■ Assigned task: Write out the full listing again, exactly as it stands.
[Listed records — start]
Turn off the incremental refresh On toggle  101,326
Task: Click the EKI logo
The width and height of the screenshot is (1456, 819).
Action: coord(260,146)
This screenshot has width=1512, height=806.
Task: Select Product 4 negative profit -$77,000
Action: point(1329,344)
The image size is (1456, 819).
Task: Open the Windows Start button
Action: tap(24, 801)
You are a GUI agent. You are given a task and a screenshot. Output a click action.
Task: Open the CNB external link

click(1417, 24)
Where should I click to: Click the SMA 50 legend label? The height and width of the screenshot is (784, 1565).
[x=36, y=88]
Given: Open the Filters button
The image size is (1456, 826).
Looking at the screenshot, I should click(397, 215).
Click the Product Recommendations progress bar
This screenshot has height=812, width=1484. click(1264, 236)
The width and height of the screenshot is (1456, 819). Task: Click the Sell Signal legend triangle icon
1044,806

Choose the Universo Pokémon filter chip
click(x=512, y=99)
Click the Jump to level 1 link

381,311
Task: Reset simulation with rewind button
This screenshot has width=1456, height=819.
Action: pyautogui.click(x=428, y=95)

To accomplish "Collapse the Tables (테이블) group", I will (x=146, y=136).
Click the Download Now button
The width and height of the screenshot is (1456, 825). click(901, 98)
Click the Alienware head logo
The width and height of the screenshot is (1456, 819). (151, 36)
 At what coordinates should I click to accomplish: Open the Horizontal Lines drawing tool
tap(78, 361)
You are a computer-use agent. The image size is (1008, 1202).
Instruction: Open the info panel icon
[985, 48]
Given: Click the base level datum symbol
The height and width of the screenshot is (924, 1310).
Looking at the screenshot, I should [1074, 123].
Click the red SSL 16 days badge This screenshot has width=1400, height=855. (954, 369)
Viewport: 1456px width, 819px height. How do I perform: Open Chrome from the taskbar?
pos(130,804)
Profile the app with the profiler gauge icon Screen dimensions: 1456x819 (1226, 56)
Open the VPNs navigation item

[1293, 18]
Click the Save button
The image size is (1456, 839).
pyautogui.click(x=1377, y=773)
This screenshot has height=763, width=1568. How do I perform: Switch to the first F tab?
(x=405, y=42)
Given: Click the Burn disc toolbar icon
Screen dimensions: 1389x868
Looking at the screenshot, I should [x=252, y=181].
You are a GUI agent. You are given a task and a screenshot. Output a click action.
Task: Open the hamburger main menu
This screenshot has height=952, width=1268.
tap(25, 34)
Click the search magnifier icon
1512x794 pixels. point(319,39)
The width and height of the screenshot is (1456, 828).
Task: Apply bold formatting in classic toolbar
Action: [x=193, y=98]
[Listed records — finish]
■ Output:
Turn off the incremental refresh On toggle  101,326
Task: Click the EKI logo
The width and height of the screenshot is (1456, 819).
Action: coord(260,146)
This screenshot has width=1512, height=806.
Task: Select Product 4 negative profit -$77,000
Action: point(1329,344)
The image size is (1456, 819).
Task: Open the Windows Start button
Action: tap(24, 801)
You are a GUI agent. You are given a task and a screenshot. Output a click action.
Task: Open the CNB external link

click(1417, 24)
Where should I click to: Click the SMA 50 legend label? The height and width of the screenshot is (784, 1565).
[x=36, y=88]
Given: Open the Filters button
The image size is (1456, 826).
Looking at the screenshot, I should click(397, 215).
Click the Product Recommendations progress bar
This screenshot has height=812, width=1484. click(1264, 236)
The width and height of the screenshot is (1456, 819). Task: Click the Sell Signal legend triangle icon
1044,806

Choose the Universo Pokémon filter chip
click(x=512, y=99)
Click the Jump to level 1 link

381,311
Task: Reset simulation with rewind button
This screenshot has width=1456, height=819.
Action: pyautogui.click(x=428, y=95)

To accomplish "Collapse the Tables (테이블) group", I will (x=146, y=136).
Click the Download Now button
The width and height of the screenshot is (1456, 825). click(901, 98)
Click the Alienware head logo
The width and height of the screenshot is (1456, 819). (151, 36)
 At what coordinates should I click to accomplish: Open the Horizontal Lines drawing tool
tap(78, 361)
You are a computer-use agent. The image size is (1008, 1202).
Instruction: Open the info panel icon
[985, 48]
Given: Click the base level datum symbol
The height and width of the screenshot is (924, 1310).
Looking at the screenshot, I should [1074, 123].
Click the red SSL 16 days badge This screenshot has width=1400, height=855. (954, 369)
Viewport: 1456px width, 819px height. How do I perform: Open Chrome from the taskbar?
pos(130,804)
Profile the app with the profiler gauge icon Screen dimensions: 1456x819 (1226, 56)
Open the VPNs navigation item

[1293, 18]
Click the Save button
The image size is (1456, 839).
pyautogui.click(x=1377, y=773)
This screenshot has height=763, width=1568. How do I perform: Switch to the first F tab?
(x=405, y=42)
Given: Click the Burn disc toolbar icon
Screen dimensions: 1389x868
Looking at the screenshot, I should [x=252, y=181].
You are a GUI agent. You are given a task and a screenshot. Output a click action.
Task: Open the hamburger main menu
This screenshot has height=952, width=1268.
tap(25, 34)
Click the search magnifier icon
1512x794 pixels. point(319,39)
The width and height of the screenshot is (1456, 828).
Task: Apply bold formatting in classic toolbar
Action: [x=193, y=98]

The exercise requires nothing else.